Even if my own bed bug tale turned out to be nothing more than pilfered fantasy, though, the story of the bed bug is far from over. Specialised as common bed bugs are, they’re not a completely genetically distinct species from the bugs that infest many species of bat. Bat and bed bugs can still feed from the other’s hosts and can even breed with one another, though not as effectively as they can with their respective clans. Booth’s research suggests that this divide has been widening since bed bugs first hitched a ride onto humanity and may someday lead to a definitive fork in the road. Our ongoing arms race against them has certainly sped things along — bat bugs don’t have the resistance genes of their human counterparts — but for now, the bug’s evolutionary path is unchartered.
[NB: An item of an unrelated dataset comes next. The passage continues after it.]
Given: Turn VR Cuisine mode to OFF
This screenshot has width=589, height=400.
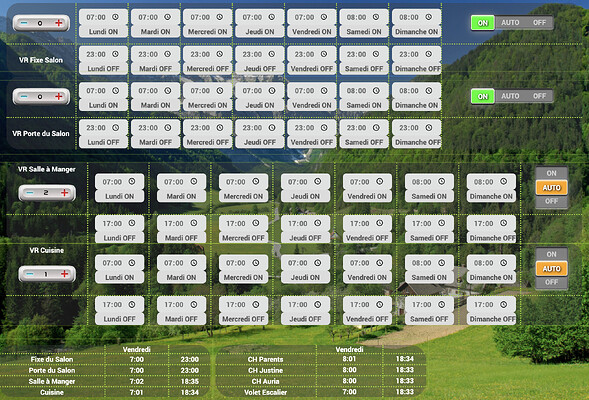Looking at the screenshot, I should click(x=551, y=282).
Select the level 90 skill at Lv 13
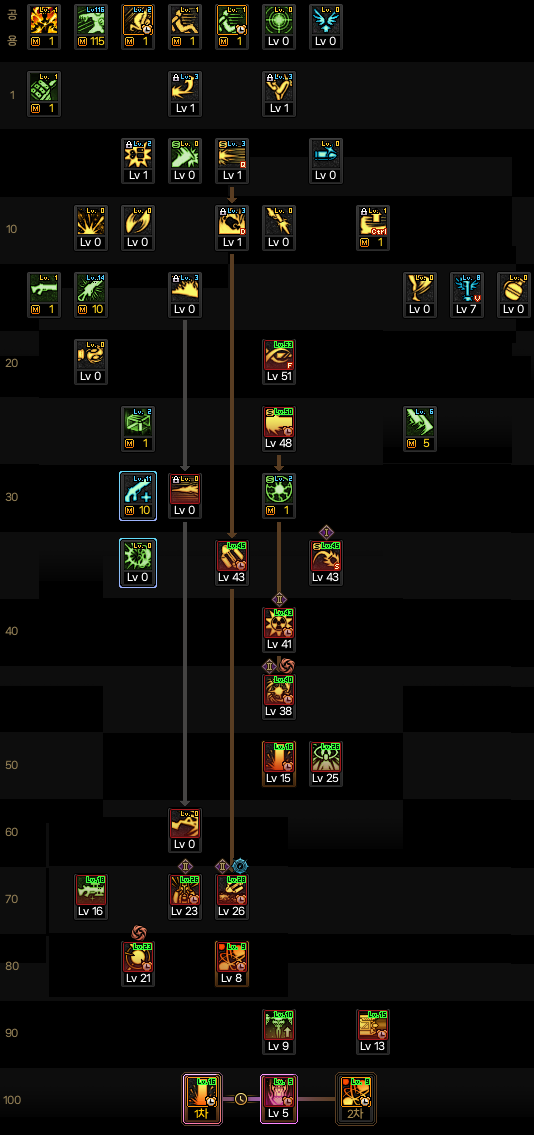Screen dimensions: 534x1135 (x=373, y=1031)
Cringe and stress-inducing as bed bugs are (though not disease-causing, thankfully), there’s something eerily poetic about their unwittingly intimate relationship with us. Hundreds of thousands of years before people thought to receive salvation by drinking the metaphorical blood of Christ, bed bugs had used ours to nourish themselves and accomplish ecological success on a global scale. And even when we had seemingly pushed them to the brink of destruction, they fought back and trounced us within the span of a few decades. Somehow, I doubt the next generation of pest control methods will do much better than earn us a tenuous truce, and who’s to say they won’t outwit us again? 

It’s been hard not to walk away with a begrudging respect and admiration for the bed bug. That and a deep-seated paranoia about every new bed or couch I spend my time on for the rest of my life.